Deploy Data Connect

Before you deploy Data Connect in your organization verify that you have met the prerequisites:

Step 1: Set up your cluster

Verify the following connectivity and access:

  • Data Connect infrastructure, cluster, and container require networking access to the orchestration provider services (#2 in the image above) and to Tableau Cloud (outbound only, #5).

  • Data Connect infrastructure, cluster, container, and Agent require networking access to your database (#6).

See Networking specifications.

Deploy and configure

Run the following procedure on each computer in your organization where you want to run the Kubernetes cluster.

  1. Verify that your secondary volume is unformatted. On the Linux node, run the following command:

    lsblk -f

    The following image shows an example where the extra volume nvme1n1 on a cluster node is unformatted and the FSTYPE is empty:

  2. On the Data Connect tab, under Pools, click New Pool. In the New Pool window, enter a pool name and then click Create.

  3. On the Data Connect tab, under Cluster and Nodes, click New Cluster. In the New Cluster window, enter a cluster name and then click Create.

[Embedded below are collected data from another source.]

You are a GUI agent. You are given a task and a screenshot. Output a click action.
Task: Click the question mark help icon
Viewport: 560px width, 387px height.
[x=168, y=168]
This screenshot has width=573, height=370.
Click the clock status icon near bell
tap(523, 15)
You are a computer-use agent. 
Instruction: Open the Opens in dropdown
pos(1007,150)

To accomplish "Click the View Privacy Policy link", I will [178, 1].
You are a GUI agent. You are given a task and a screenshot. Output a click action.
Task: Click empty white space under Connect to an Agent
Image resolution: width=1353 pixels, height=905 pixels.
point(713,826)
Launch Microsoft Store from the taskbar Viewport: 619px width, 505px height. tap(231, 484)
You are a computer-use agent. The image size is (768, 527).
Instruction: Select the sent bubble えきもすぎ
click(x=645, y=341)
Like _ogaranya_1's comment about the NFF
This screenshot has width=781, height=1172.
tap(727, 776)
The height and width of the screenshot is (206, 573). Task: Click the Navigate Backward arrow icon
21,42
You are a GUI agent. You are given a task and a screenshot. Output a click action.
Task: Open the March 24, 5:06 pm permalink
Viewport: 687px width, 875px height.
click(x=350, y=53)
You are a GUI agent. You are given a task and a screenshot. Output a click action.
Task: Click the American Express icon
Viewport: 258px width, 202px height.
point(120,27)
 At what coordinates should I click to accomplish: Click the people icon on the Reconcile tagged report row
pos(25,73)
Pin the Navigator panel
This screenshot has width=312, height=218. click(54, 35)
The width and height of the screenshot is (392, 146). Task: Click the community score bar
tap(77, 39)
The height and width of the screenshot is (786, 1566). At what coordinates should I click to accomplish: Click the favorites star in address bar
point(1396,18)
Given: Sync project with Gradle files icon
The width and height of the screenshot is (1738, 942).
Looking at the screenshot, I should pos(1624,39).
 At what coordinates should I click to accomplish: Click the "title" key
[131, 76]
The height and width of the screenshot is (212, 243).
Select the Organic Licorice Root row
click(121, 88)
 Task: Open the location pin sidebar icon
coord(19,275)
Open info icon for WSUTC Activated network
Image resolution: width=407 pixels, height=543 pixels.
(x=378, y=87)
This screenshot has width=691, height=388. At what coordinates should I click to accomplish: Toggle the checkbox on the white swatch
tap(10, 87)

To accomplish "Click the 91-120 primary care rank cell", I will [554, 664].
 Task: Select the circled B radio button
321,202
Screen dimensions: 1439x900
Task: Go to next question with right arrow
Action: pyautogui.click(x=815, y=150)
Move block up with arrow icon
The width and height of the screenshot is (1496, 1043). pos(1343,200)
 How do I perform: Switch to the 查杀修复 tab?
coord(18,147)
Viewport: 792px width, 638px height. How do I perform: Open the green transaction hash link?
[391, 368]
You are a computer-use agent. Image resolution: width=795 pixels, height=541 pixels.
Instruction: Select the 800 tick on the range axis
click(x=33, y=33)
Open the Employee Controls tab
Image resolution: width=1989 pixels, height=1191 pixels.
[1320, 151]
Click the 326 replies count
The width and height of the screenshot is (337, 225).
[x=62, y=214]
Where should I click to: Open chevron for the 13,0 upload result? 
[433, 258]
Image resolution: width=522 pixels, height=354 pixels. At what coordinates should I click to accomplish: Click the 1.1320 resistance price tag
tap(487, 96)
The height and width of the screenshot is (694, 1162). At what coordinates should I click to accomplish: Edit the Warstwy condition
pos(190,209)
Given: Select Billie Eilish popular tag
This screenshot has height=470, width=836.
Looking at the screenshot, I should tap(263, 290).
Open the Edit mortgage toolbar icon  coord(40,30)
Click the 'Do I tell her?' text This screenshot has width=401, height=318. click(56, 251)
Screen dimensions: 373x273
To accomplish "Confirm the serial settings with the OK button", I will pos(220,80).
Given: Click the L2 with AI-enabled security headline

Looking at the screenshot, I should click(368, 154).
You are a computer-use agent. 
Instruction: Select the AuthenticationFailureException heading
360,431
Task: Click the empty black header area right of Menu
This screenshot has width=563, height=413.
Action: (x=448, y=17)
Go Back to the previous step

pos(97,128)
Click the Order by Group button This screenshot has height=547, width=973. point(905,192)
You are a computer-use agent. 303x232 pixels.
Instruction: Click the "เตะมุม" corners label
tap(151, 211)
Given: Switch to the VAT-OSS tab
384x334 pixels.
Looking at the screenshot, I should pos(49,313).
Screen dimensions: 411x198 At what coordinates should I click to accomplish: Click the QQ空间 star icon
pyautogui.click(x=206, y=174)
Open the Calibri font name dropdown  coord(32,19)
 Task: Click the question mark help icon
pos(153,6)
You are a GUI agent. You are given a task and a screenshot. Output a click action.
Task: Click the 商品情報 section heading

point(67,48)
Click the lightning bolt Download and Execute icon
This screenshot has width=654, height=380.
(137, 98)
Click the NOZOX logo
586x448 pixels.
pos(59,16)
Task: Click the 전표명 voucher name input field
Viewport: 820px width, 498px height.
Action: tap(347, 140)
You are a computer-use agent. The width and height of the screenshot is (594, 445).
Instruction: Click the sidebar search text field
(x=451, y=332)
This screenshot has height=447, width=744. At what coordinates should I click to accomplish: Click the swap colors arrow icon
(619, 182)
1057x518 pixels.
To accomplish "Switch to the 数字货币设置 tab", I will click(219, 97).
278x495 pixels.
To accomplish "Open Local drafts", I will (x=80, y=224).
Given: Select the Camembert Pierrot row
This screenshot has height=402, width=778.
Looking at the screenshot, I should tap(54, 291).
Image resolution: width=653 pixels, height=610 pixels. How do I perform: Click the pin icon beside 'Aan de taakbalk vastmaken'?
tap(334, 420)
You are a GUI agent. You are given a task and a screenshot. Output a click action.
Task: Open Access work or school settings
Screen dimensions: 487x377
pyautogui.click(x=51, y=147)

  4. On the cluster you just created, click the Actions column and then click New Node. In the Add New Node window, click Download File.

    A cluster.tar file is downloaded to your Downloads folder. This file contains the bootstrapping scripts that you will run on the node.

  5. Copy the cluster.tar file onto your computer. The following example shows how to copy the tar file, extract the files, change the script to an executable file, and then run the script. The example shows this in the context of AWS. Change the file paths for your environment.

    Run the following commands as root or sudo user, replacing <key-name> and <IP-address> with your values:

    > scp -i <key-name>.pem /Downloads/cluster.tar ec2-user@ip-<IP-address>.us-west-2compute.internal:~/

    > ssh -i <key-name>.pem ex2-user@ip-<IP-address>.us-west-2compute.internal

    > tar -xvf clustertar.tar

    > chmod +x onboard_node.sh preflight_check.sh

    > ./onboard_node.sh

    After the script is successfully run, you will see Successfully performed all operations in the terminal window and the Tableau team will begin the provisioning process.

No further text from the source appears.